◆ **SOURCE PASSAGE**
--- Start ---

I always heat the water just until it starts to simmer, add the egg, and turn the heat to low, and let the edge poach, uncovered.  This way, the pan will not boil.


----------



## Chief Longwind Of The North (Oct 2, 2005)

For traditional poaching, you can't beat the advise given by AllenMI.  He knows his stuff.  I'd also add a bit of salt to the water, to flavor the otherwise bland egg-white.

But the way I poach my eggs is with a poaching pan.  This pan has been a favorite of mine since I was a small child, watching my grandpa making wonderful poached eggs, with a solid white floating in butter, lightly salted, and a liquid yolk just wating to be placed on toasted bread, or an english muffin.  I have owned a few poaching pans since those days, even plastic poaching trays for the micro-wave.  I now have a good one that poaches four eggs and has removable non-stick-lined cups, with little handles, and a glass lid so I can see when the eggs are done.

Should you get this type of pan, if you want to poach less than four eggs, simply fill the unused cups with water.

Seeeeeeya; Goodweed of the North
I think I'm going to go poach me an egg.


----------



## Little Miss J (Oct 3, 2005)

thanks for the tips guys....i have been using vinegar but might try a poaching pan.  I am guessing that way the eggs have to stay in one spot!  I also think I may've had the water too hot as it was boiling rather than simmering.

Have used the microwave ones but I just don't think they taste the same! and they tend to explode all over my microwave...a bit too temperamental for me! (I am one of those crazy people that don't like a really runny egg yolk).

--- End ---

◆ **EXCERPTED DATA**
--- Start ---

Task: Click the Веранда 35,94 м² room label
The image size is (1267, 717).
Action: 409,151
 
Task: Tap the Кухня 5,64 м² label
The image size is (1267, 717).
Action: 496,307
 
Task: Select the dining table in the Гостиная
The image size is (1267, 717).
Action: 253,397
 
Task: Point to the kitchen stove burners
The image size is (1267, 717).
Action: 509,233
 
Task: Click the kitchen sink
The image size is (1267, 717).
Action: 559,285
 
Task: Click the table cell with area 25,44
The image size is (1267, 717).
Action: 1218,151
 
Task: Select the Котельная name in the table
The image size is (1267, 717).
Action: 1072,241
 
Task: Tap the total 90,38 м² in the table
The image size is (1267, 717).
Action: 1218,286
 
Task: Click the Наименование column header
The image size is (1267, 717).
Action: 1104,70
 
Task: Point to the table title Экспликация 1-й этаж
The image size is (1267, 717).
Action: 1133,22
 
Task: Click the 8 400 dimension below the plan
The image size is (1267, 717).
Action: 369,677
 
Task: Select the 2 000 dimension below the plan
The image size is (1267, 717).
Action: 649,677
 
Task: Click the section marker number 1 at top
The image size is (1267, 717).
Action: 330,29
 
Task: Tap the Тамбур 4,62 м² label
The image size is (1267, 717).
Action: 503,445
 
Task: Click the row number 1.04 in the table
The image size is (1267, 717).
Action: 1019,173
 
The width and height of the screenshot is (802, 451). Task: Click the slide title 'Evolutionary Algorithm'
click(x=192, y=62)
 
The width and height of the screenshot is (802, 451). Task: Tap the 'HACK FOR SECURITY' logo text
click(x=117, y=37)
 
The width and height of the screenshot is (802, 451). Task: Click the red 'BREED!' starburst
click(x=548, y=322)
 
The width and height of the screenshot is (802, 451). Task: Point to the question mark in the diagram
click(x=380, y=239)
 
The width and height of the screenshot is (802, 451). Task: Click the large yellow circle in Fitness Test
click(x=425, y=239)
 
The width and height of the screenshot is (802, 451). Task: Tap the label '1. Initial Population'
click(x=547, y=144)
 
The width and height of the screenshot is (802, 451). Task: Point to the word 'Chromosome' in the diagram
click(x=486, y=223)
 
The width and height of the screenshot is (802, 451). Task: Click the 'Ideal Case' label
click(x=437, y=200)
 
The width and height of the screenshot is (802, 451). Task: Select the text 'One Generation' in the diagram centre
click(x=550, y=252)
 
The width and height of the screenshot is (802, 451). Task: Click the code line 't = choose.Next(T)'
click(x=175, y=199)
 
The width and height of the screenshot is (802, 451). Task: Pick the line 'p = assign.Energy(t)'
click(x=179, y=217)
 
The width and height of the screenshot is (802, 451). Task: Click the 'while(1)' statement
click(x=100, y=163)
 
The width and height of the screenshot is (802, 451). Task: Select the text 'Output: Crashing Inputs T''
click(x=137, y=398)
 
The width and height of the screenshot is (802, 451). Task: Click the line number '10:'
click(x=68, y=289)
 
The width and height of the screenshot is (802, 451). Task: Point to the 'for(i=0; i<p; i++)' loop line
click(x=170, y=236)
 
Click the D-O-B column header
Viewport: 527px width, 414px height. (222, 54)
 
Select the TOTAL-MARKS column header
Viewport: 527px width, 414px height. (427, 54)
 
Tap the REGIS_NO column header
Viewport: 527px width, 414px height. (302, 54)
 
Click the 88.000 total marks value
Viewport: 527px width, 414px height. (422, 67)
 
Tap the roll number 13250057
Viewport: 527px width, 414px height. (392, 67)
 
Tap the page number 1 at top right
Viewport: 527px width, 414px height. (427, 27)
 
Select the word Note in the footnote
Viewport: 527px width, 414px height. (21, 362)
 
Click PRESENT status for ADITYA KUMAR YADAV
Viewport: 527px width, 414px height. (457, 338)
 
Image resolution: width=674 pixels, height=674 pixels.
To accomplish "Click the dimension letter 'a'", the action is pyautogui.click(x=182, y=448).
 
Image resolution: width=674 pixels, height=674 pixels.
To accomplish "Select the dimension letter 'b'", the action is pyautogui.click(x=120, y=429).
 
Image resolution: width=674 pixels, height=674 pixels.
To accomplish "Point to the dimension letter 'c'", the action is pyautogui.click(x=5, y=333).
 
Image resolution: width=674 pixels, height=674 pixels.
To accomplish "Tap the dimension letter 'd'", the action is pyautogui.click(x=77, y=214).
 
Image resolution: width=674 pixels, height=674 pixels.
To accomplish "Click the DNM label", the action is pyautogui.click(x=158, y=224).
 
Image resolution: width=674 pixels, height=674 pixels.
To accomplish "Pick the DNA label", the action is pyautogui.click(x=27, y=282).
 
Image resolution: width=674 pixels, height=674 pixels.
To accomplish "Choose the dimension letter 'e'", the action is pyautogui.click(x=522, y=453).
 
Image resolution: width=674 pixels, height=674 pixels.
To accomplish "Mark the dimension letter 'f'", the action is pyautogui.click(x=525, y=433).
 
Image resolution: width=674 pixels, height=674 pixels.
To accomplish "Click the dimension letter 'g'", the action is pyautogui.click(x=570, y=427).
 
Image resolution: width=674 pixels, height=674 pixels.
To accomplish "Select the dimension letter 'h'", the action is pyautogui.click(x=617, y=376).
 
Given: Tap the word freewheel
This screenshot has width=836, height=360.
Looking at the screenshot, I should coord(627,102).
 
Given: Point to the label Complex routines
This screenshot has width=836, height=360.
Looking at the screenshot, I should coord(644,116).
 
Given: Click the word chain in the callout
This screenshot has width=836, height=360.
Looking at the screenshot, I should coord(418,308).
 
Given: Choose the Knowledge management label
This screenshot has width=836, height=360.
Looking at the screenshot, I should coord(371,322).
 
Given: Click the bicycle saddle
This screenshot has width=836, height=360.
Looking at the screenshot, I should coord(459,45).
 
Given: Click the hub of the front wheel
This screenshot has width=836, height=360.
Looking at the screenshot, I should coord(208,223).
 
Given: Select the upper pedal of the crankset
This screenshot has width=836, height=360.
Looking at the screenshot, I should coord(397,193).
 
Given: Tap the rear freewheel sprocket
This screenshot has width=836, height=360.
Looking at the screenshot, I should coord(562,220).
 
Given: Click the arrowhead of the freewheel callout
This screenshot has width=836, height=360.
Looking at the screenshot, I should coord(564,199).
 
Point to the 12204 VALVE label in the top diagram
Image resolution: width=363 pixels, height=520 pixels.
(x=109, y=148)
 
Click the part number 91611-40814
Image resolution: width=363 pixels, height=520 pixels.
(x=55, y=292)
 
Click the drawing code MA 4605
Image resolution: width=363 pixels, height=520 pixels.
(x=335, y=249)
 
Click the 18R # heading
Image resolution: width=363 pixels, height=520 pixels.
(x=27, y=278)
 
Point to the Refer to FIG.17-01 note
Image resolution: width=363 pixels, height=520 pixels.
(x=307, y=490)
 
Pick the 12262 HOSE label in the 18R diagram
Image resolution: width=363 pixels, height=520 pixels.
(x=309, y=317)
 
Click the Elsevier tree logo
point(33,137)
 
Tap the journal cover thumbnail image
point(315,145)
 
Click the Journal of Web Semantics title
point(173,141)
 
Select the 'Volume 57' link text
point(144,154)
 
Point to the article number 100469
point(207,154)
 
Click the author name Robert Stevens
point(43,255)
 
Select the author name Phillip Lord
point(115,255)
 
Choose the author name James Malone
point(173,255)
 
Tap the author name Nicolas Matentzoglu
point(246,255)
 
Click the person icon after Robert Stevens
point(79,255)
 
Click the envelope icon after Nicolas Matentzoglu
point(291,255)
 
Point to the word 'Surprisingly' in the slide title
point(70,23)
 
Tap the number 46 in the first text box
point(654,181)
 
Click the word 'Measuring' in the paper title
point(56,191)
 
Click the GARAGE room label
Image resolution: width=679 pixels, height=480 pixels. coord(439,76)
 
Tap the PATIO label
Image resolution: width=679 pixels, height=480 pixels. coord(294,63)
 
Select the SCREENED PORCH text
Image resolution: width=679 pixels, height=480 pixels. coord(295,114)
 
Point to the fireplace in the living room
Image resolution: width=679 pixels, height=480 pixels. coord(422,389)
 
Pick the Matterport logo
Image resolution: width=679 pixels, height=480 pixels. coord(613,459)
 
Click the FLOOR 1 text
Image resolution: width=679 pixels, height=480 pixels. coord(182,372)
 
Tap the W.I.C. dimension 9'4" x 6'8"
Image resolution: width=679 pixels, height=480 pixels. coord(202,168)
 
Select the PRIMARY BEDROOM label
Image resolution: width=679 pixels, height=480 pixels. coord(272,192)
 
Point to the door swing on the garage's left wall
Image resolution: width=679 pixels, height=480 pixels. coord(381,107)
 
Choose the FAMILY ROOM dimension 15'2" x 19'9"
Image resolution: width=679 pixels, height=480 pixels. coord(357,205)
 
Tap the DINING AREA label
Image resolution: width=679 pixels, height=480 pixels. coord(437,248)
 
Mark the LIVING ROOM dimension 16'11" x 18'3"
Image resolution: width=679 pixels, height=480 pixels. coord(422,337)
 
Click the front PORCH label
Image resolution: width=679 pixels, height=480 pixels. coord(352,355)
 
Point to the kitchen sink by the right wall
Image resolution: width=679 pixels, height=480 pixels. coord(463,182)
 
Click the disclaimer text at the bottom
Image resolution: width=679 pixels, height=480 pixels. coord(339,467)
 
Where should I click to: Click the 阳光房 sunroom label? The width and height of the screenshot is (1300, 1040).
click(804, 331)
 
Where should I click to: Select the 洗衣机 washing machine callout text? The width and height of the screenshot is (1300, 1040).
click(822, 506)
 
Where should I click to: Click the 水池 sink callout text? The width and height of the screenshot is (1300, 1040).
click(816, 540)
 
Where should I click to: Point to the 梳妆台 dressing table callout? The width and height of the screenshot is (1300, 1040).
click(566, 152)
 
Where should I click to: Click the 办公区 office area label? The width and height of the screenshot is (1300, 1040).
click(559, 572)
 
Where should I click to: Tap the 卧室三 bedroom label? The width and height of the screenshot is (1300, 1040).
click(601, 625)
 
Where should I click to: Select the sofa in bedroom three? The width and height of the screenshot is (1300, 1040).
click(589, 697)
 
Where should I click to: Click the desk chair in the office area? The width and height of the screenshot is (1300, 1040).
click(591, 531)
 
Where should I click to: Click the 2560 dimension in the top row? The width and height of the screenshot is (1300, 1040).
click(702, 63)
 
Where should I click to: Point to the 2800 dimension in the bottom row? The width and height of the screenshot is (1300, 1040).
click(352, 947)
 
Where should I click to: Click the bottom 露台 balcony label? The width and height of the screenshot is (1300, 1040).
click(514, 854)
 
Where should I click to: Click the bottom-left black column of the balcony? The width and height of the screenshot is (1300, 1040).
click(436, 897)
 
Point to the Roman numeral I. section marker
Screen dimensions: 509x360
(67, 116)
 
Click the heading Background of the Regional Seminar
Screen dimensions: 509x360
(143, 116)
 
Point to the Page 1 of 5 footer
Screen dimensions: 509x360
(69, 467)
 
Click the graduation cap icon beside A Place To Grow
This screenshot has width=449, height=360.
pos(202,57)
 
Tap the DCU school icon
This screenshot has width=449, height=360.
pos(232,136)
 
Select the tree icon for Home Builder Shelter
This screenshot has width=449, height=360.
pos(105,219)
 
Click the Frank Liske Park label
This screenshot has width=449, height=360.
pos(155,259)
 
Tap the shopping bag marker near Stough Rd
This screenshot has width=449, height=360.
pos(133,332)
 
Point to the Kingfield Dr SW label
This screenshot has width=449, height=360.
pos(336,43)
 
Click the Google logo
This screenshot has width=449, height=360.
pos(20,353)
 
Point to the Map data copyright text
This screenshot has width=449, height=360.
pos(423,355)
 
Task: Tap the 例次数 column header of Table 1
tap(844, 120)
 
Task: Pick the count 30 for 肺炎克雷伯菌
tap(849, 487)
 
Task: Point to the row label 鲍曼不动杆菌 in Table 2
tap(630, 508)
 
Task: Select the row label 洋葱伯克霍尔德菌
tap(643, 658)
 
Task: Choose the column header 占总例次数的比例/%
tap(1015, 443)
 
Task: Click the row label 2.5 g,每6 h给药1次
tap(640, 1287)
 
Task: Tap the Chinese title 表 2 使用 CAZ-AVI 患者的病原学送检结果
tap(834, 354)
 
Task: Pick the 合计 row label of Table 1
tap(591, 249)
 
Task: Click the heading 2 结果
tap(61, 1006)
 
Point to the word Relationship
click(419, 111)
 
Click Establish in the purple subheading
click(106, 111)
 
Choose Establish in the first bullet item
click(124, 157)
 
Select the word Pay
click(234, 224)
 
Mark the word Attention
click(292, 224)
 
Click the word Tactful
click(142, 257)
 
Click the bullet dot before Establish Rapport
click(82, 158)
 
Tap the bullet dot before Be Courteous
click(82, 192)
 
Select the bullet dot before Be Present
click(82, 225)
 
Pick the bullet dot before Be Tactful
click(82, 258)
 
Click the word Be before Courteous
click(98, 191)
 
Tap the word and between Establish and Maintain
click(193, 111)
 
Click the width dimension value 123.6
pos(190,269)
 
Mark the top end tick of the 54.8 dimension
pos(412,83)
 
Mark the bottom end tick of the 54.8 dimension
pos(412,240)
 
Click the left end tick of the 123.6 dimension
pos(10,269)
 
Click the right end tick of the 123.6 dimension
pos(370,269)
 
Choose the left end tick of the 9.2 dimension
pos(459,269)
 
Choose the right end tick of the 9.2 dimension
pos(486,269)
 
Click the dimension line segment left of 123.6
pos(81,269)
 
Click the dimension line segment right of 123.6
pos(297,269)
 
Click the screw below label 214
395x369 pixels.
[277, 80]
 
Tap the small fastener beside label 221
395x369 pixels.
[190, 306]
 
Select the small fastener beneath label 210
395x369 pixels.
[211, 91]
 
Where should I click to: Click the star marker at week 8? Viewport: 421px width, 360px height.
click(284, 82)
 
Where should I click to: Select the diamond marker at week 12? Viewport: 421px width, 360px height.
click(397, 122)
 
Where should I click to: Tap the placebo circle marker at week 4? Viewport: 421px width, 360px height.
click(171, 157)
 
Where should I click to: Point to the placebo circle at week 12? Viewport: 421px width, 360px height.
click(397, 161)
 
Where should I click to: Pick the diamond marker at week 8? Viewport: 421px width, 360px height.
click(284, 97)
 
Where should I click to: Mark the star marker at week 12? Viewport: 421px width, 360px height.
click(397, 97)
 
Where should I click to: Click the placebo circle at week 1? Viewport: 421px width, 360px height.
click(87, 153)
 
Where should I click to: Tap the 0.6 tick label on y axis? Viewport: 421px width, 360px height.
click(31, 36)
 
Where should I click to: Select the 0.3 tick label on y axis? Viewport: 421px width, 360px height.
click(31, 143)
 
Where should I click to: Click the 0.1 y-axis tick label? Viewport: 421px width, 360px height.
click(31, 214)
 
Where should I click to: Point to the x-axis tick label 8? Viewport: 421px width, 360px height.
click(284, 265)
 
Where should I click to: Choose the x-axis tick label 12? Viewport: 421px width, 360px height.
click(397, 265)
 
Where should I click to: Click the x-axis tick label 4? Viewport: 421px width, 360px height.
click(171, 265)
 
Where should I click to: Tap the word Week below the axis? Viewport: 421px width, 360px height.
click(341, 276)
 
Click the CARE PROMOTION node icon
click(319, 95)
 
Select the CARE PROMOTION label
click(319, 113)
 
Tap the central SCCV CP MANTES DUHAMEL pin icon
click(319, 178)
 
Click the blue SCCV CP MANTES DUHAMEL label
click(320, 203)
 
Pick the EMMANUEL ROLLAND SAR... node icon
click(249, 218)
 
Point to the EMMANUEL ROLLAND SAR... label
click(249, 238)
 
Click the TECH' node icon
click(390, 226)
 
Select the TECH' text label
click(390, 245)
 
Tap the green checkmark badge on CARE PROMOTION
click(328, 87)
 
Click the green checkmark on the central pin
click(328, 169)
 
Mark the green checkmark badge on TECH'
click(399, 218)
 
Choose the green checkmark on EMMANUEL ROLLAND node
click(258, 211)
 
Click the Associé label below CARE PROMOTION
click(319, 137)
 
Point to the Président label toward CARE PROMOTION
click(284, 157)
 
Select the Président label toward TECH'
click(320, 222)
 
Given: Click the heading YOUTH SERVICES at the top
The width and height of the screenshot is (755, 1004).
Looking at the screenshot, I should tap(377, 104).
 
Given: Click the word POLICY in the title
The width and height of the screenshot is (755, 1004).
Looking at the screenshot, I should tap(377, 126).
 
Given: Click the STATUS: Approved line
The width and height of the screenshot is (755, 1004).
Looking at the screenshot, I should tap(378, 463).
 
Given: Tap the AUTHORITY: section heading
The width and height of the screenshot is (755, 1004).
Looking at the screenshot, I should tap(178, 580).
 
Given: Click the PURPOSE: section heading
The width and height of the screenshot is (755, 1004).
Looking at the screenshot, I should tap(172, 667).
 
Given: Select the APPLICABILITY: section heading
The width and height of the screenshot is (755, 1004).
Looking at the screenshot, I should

--- End ---

◆ **INSTRUCTIONS FOR THE TASK**
Continue the forum thread about poaching eggs from where it stops.

◆ **ANSWER FOR THE TASK**
----------



## marmalady (Oct 3, 2005)

I use the poaching pan, too - even though it's not considered 'traditional' - but I love the way the eggs come out all nice and symmetrical! Besides, it's the way my gramma made them!


----------



## clasens (Jan 15, 2006)

*poaching*

The eggs seperate when they're not totally fresh.  I know this because we have chickens and when I poach them they come out perfect.  The vinegar is the perfect way to overcome this problen though.


----------



## QSis (Jan 15, 2006)

I like a runny, not raw, yolk.  Is three minutes about the amount of time to poach for that result?

Lee


----------



## Gretchen (Jan 15, 2006)

Another "tool" for poaching eggs is the ring of  a canning jar.  Butter it a bit, put in the water and slip your egg into this.  
As far as time, turn the water down to a simmer so the eggs aren't disturbed and "baste" the top of the yolk with spoonfuls of hot water to cook the top. Take it out when it is at your desired doneness.  Hard to tell if 3 minutes is it or not.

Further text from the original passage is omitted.